12: Made field goals in Duncan's MVP performance in the 2000 All-Star Game
Back when All-Stars were still sporting their own uniforms in the big game (which I thoroughly enjoyed), Tim Duncan went wild, making 12 of 14 shots in the game for 24 points. His 14 boards also helped him secure a co-MVP with Shaquille O'Neal.
The MVP honor is especially impressive when you consider how loaded both rosters were that year. The West won the game 137-126.
11: The date Tim Duncan officially announced his retirement from the NBA
On July 11, 2016, Duncan officially called it quits after 19 successful seasons in San Antonio. The announcement was as quiet and sudden as you'd expect, as he waited until the offseason to share his decision. While he certainly would've received a tribute from all 29 other NBA arenas if he had announced his departure earlier, attention just wasn't his style.
10: Mr. Consistency sets a record for games with 10+ boards
Tim Duncan ended his career having played 1,392 regular-season games. Of those, he came down with 10 or more boards 877 times, which is an NBA record. Rounding out the top five are Dwight Howard (825), Karl Malone (815), Hakeem Olajuwon (790), and Kevin Garnett (767).
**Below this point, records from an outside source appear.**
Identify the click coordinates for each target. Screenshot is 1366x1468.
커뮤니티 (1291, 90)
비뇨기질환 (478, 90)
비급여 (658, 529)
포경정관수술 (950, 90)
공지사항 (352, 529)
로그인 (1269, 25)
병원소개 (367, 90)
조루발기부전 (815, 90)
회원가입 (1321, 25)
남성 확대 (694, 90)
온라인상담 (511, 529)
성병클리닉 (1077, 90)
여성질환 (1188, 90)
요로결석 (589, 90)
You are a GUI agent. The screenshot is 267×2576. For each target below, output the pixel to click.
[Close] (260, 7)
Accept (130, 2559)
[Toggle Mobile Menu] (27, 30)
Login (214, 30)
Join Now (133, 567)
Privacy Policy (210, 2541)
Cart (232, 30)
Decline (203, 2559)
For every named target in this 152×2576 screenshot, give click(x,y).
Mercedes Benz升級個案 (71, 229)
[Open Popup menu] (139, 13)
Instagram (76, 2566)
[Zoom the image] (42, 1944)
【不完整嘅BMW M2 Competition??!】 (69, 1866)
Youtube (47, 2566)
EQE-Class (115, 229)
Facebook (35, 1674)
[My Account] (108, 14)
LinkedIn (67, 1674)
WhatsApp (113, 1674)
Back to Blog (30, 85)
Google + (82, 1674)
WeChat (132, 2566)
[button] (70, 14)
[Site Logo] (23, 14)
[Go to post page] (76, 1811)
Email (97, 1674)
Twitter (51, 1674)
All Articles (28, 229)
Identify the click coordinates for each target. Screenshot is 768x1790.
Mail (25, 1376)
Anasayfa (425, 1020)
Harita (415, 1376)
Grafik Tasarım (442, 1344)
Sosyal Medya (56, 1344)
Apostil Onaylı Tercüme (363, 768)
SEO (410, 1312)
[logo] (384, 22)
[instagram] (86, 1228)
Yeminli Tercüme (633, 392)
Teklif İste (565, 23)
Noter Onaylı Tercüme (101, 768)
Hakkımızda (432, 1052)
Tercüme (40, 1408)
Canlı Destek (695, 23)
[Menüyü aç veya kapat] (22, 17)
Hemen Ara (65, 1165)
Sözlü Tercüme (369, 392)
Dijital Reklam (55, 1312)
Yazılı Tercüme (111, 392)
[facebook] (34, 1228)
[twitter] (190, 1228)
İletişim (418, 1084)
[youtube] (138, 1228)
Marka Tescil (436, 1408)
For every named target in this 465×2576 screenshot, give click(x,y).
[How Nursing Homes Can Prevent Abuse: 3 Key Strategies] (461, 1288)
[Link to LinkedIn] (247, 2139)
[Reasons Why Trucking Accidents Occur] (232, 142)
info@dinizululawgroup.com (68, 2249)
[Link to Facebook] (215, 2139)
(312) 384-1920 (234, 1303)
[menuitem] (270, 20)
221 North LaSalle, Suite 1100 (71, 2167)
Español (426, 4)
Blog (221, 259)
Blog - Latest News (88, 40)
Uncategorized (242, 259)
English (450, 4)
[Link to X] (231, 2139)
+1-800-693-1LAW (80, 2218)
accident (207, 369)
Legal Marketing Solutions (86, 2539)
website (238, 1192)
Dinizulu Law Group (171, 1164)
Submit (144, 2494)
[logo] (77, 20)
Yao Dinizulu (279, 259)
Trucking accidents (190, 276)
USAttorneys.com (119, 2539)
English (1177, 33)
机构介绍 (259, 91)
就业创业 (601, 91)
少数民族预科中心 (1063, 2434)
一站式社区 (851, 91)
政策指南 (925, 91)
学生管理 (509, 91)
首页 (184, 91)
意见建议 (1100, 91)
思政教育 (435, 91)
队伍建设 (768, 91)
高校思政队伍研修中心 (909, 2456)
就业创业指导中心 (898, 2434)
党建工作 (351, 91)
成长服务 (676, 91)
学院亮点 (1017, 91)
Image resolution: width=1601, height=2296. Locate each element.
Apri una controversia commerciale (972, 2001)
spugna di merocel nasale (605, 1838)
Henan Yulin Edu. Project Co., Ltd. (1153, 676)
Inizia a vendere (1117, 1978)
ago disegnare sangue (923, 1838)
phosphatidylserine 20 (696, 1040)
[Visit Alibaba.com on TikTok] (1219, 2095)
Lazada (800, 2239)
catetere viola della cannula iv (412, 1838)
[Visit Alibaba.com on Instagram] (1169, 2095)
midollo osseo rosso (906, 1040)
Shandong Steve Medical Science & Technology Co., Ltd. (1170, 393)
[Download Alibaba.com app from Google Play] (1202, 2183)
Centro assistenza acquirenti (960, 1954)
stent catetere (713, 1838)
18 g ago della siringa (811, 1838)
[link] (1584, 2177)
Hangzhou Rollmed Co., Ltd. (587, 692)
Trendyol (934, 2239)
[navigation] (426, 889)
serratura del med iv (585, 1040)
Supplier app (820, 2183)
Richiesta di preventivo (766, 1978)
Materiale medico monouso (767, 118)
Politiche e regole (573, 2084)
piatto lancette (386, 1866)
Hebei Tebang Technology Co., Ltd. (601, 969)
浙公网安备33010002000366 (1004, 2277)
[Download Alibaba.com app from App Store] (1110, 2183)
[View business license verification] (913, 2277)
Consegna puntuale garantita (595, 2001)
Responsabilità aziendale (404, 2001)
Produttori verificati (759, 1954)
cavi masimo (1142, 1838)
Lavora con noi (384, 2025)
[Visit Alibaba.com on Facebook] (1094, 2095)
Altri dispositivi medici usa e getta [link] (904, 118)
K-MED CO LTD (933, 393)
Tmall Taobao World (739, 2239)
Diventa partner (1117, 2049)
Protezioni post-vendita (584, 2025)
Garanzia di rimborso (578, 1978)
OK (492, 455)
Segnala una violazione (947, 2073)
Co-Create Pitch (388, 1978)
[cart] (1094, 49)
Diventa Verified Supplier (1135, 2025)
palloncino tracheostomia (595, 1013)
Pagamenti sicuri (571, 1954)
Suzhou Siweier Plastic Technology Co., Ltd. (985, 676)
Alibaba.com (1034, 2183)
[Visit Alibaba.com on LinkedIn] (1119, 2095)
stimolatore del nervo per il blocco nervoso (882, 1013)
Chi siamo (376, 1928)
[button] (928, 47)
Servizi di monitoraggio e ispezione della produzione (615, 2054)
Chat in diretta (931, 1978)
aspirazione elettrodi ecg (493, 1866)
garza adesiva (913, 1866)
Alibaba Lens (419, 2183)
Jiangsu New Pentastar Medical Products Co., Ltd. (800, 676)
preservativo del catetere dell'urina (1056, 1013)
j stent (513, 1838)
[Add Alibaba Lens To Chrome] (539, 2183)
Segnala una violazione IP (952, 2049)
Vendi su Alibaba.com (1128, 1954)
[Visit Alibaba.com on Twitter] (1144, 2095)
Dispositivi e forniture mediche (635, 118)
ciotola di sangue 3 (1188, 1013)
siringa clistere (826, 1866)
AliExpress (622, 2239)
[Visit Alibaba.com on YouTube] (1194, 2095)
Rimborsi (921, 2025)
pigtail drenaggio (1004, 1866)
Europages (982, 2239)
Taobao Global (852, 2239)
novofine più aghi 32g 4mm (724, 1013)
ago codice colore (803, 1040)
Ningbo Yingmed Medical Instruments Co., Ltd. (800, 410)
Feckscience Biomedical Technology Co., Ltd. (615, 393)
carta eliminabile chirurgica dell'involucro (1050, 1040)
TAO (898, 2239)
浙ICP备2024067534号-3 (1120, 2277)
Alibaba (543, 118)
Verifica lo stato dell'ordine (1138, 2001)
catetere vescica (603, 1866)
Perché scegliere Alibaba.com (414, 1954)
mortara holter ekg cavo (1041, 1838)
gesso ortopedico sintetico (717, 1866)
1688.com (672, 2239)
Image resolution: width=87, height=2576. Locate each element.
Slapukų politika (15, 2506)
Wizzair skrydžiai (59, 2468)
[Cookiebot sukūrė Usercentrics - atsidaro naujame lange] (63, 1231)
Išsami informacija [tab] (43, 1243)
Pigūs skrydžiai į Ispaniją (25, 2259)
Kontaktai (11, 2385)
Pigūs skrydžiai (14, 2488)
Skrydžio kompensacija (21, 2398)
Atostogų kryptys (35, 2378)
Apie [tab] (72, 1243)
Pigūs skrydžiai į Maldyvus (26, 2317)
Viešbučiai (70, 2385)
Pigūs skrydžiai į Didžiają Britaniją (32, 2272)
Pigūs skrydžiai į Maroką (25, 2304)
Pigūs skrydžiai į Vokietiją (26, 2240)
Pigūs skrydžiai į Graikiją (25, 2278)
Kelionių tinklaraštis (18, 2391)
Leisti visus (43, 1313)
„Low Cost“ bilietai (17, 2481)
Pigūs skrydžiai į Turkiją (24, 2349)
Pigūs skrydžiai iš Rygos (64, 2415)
While the last three are all retired Hall of Famers, it's possible Howard will pass Duncan by the end of his career. The 35-year-old is averaging 8.4 rebounds per game for the 76ers this season and has already secured 31 such games this season alone. Still, it will take at least a couple more seasons for him to surpass Tim if he does.
9: Tim Duncan's rookie stats at Wake Forest
Tim Duncan's college career at Wake Forest got off to a rocky start, as he apparently caught chickenpox a week before he was expected to make his debut. According to NCAA.com, he lost 17 pounds as a result of illness and went scoreless in his first college game.
Due to the circumstances, Duncan finished his rookie season averaging 9.8 points and 9.6 rebounds per game but eventually upped those numbers to 16.5 and 12.3 by the end of his four-year career.